── Provided passage ──

A close relative of yours is fighting prostrate cancer. You believe their cancer may be connected to their living close to a paper and pulp mill. Working for Athena Health, a company that specializes in digital medical records, you have access to the medical histories of millions of people. Violating both company policy and probably some federal laws, you decide to examine some of these files to test your theory. For each of the 34 nearest pulp and paper mills in Georgia and the surrounding states, you download the medical histories of 14 randomly selected and currently deceased people that lived all of their lives within a 5 mile radius of the mill. You then find the proportion for each sample that were ever diagnosed with prostrate cancer. You have heard that nationally, the probability of a randomly selected person developing prostrate cancer in their lifetime is 13.97%, and believe your suspicions will be validated if you see any of your samples suggest the proportion is significantly higher than this -- say more than 26%.

───
── Dataset content ──

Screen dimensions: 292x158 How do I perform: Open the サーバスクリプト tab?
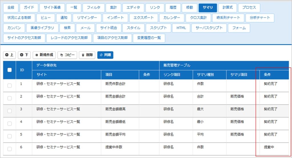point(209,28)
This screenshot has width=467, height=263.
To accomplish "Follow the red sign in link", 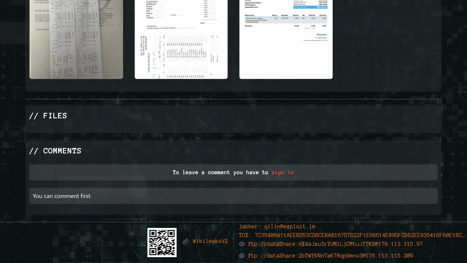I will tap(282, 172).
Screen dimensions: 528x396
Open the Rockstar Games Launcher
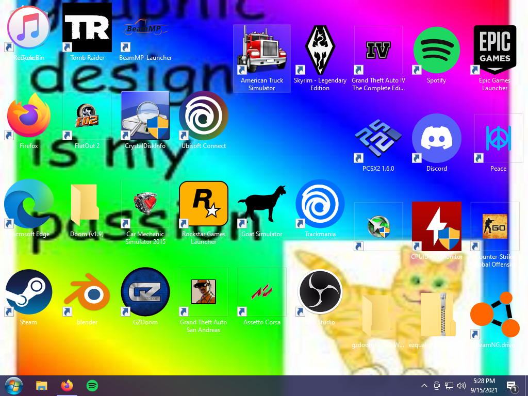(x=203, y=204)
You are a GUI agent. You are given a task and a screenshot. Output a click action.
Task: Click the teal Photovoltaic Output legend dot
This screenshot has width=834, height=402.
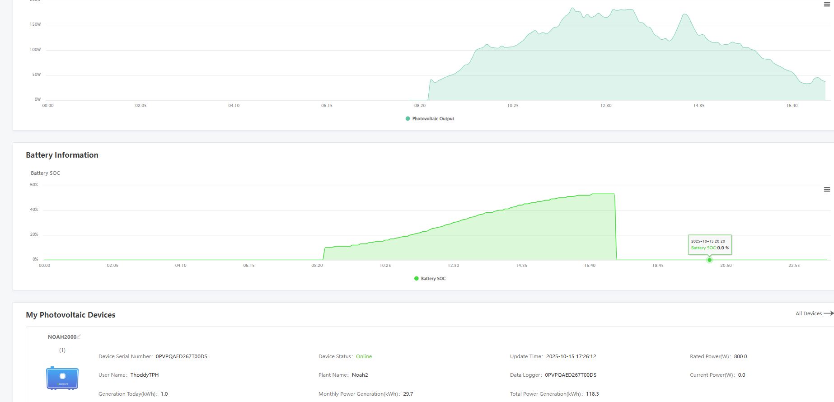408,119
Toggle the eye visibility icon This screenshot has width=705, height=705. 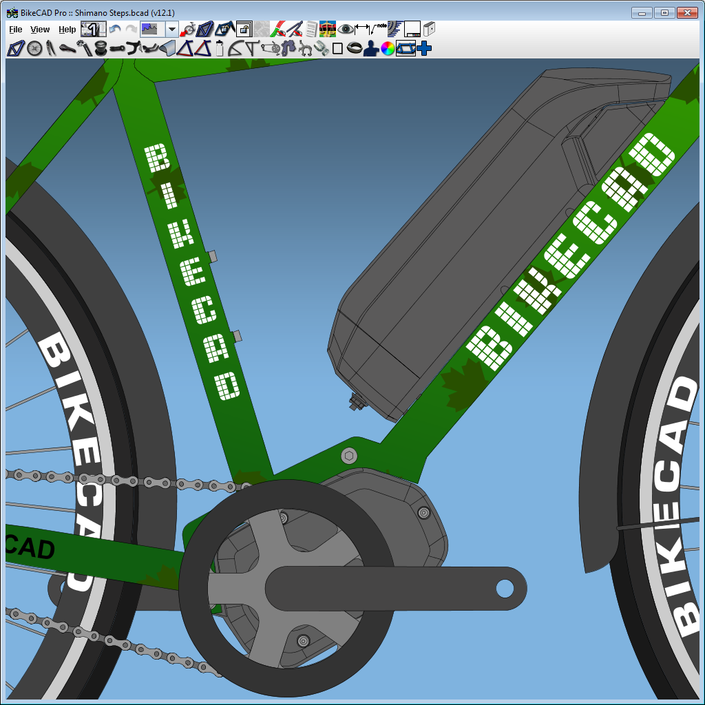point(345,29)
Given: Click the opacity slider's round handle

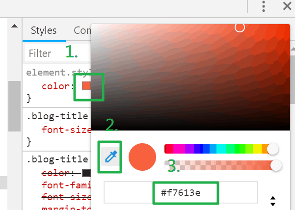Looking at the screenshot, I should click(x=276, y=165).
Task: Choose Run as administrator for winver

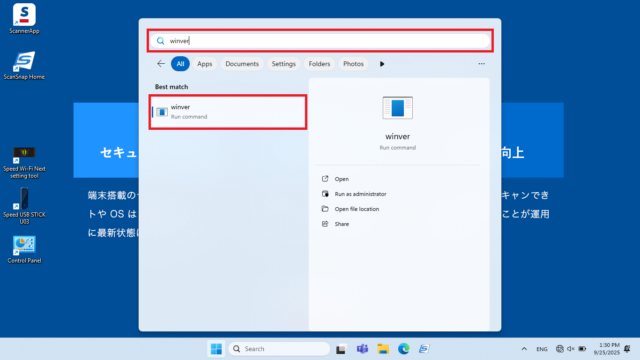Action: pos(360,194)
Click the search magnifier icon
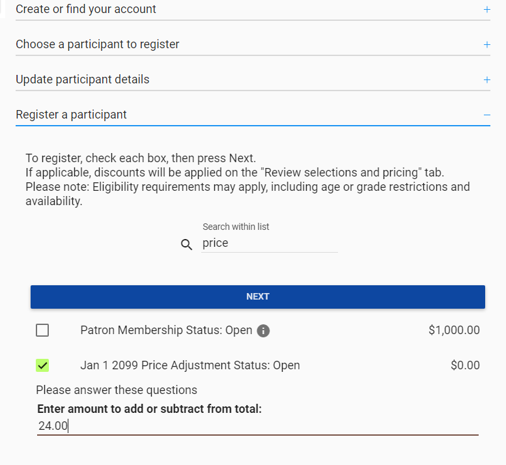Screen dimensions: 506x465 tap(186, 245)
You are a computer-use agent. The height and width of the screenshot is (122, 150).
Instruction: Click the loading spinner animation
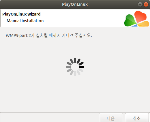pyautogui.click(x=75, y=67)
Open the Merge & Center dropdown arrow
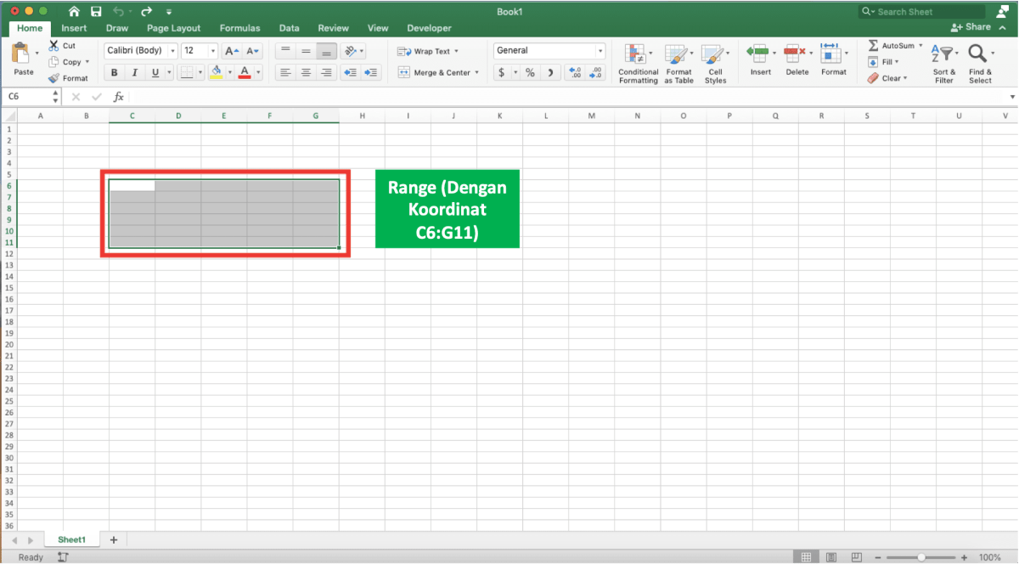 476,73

───

## Questions on the material
1: In the pulp mill passage, what is the stated national probability that a randomly selected person develops prostate cancer in their lifetime?
2: List every numerical value that appears in the pulp mill passage.
3: Continue the pulp mill passage from its final sentence.

## Results by task
1: 13.97%

2: 34, 14, 5, 13.97%, 26%

3:
Use Excel to simulate the proportions of these 34 samples under an assumption that there is actually no connection between living close to a paper and pulp mill and developing prostrate cancer.
Had the results of your simulations been the real data examined, what would the conclusions drawn from that data have been? Is this surprising?
Explain how a simulation like the one you conducted could suggest that there was a connection between paper and pulp mills and developing cancer, when you made the explicit assumption that there was no connection between these two things.
Decide on a change that you believe will reduce the chance of this type of "false positive" result, and then on a second Excel sheet, enact that change. Did your change work as expected? Explain.